Color magic, quiting smoking
Good Morning everyone.
Today I must make a note of personal victory. Since monday I've had this terrible chest cold and headache. While on the one hand it sucks cause I don't feel good, I am quite thankful for the cold because I was not able to smoke all week. I've been struggling with smoking for years now, and most of the people who know me know I find unique was to glorify the act of, but it doesn't change the fact that cigarettes are terrible and hurt more than just yourself. An ex girlfriend of mine called them slow suicide, and she was right. I started because I would go off on these rages and would wind up breaking things and scaring people, and needed some thing bit more powerful than my inability to cope with life. Well people do grow up, and I have grown much calmer and positive minded, and I havent broken anything in a couple years soooo, why am I still smoking?
Well there is no correct or justifiable answer to that question. Nicotine addiction is something else. Has anyone seen the commercials where the person can't do anything or function without a cigarette (the lady with the car was hilarious)? Well sadly that portayal was true. My mother is even worse.
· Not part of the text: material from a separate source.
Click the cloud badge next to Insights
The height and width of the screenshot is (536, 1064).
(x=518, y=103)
The car does not run or go without a smokey treat.
My chest still hurts and with a little attention from my new companion I am feeling better, and I treat every glob of crap that comes out of my lungs and throat as a victory in itself. My body saying "see that? thats the garbage you've been putting in me for the last six years. enough." I don't argue with my body or insticts. They have more common sense than I do. I'm just glad I've been able to make it four days without nicoteen. I should have enough strength in my self to carry out the rest.
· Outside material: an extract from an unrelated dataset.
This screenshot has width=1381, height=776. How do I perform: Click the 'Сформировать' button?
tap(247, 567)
And now for a little magical stuff for you readers this morning. Most of us use color association with our spell and daily life and I would like to mention a great alternative to the "crayola" varitey of the color pallate and suggest your local Home Depot or any store like it.
We were in HD yesterday looking for a blue to paint an outside door with. My special friend is of the christian faith, but very open minded, and I had her read some of Scott Cunningham's "The Magical Household". She wanted to try his suggestion of the color blue on thresholds to see if it could calm some of the turmoil going on in her household. So we were standing there at HD looking at all the paint cards and I realized this would be great for finding the right color for a spell. We were doing that anyway trying to find the right "calming" blue color. Although she wanted something metallic along with it. Also to aid with my chest cold I picked a yellow card (Behr SG330), rubbed it all over my arms and stuck it in my back pocket. Well the headache soon went away and I could breath a little easier. I think I will stick this card in the medicine cabinet for the next ailment to come around.
So if anyone is having color problems, just go see the goofy guy behind the paint counter, he'll be glad to help and not even know why. We had Chris, and he mixed up a wicked metallic periwinkle.
Have a good weekend everyone.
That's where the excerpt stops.